Dangerous Minds records many of Zappa’s recollections of the event, including a characteristically sardonic account he gave in an interview with The Simpsons’ Matt Groening in which he complains of feeling "like Linda McCartney" and about the scourge of "slumbering euro-hippies." Zappa apparently did not remember jamming with Floyd but "the photos don’t lie and neither does the recording." He does recall playing with Captain Beefheart, who says he himself "enjoyed it." You can hear Beefheart’s set with Zappa above.
According to a biography of founding Pink Floyd singer and guitarist Syd Barrett—gone by the time of the festival—footage of the Zappa/Floyd jam exists, part of an unreleased documentary of the event by Gerome Laperrousaz. That film has yet to surface, it seems, but we do have the film above—slipping between black-and-white and color—of Pink Floyd playing "Green is the Colour," "Careful With That Axe, Eugene," and "Set the Controls For the Heart of the Sun." It’s a must watch if only for Roger Waters’ bone-chilling screams in the second song.

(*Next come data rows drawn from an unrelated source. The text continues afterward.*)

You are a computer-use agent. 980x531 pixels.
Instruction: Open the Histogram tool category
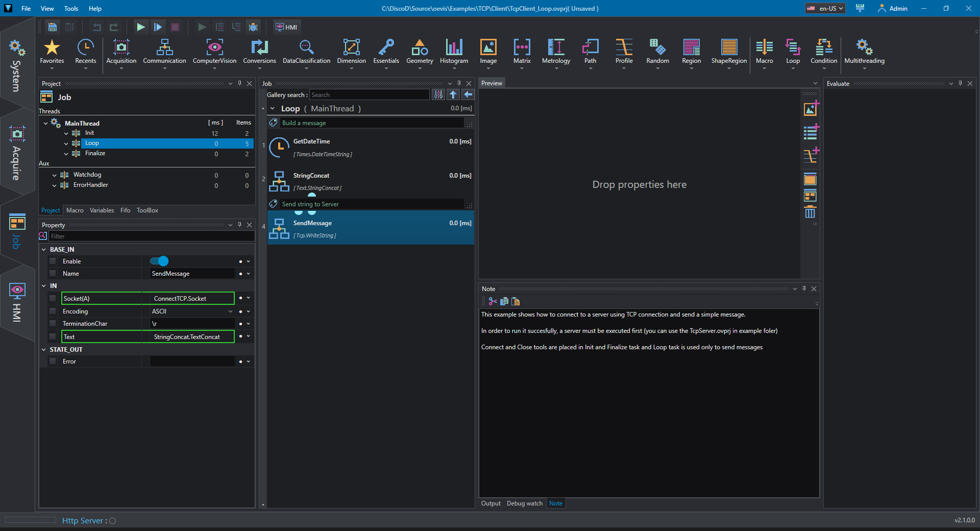pyautogui.click(x=454, y=53)
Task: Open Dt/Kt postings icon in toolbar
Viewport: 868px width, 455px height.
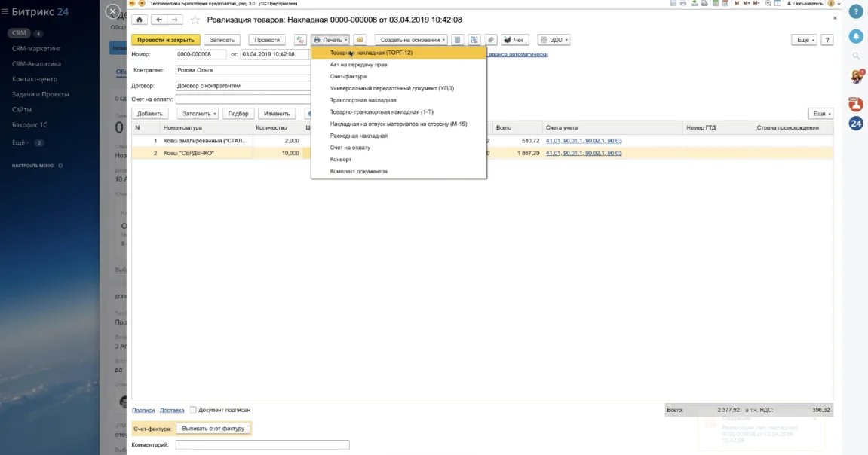Action: tap(299, 40)
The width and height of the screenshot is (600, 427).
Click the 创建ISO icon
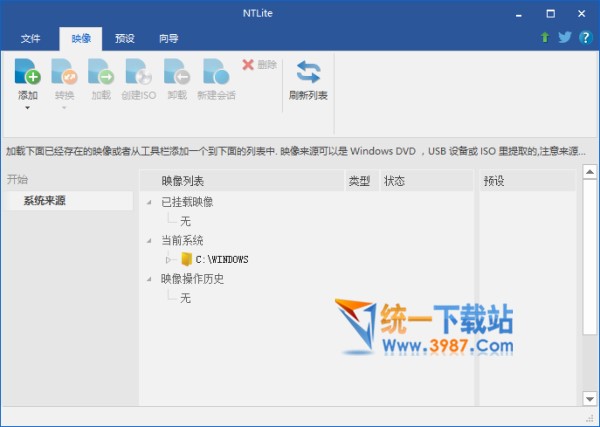[139, 73]
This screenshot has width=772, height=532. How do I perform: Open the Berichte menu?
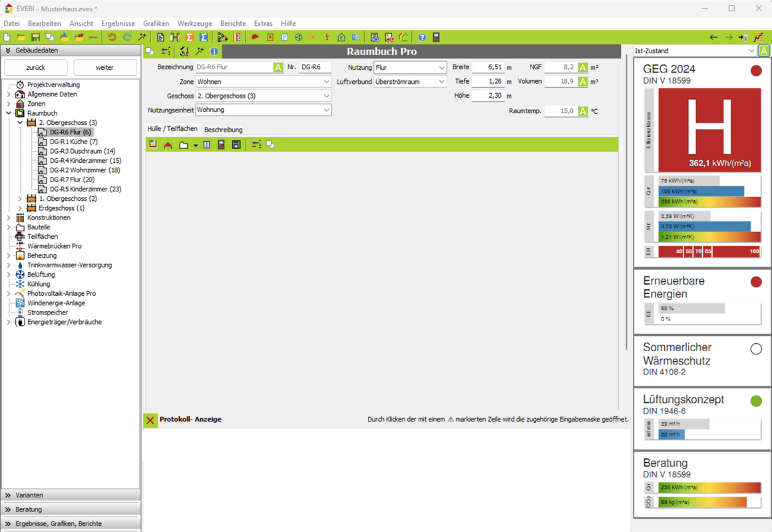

The festival is notable not only for these early performances of the newly Gilmour-fronted Pink Floyd, but also for the appearance of Aynsley Dunbar, future Zappa drummer and journeyman musician extraordinaire. Allegedly Zappa met Dunbar at the festival and was quite impressed with the latter’s jazz chops (though Dunbar first joined Zappa’s band on guitar before moving to drums). You can hear Zappa jam with his eventual star drummer’s band, Aynsley Dunbar’s Retaliation, above.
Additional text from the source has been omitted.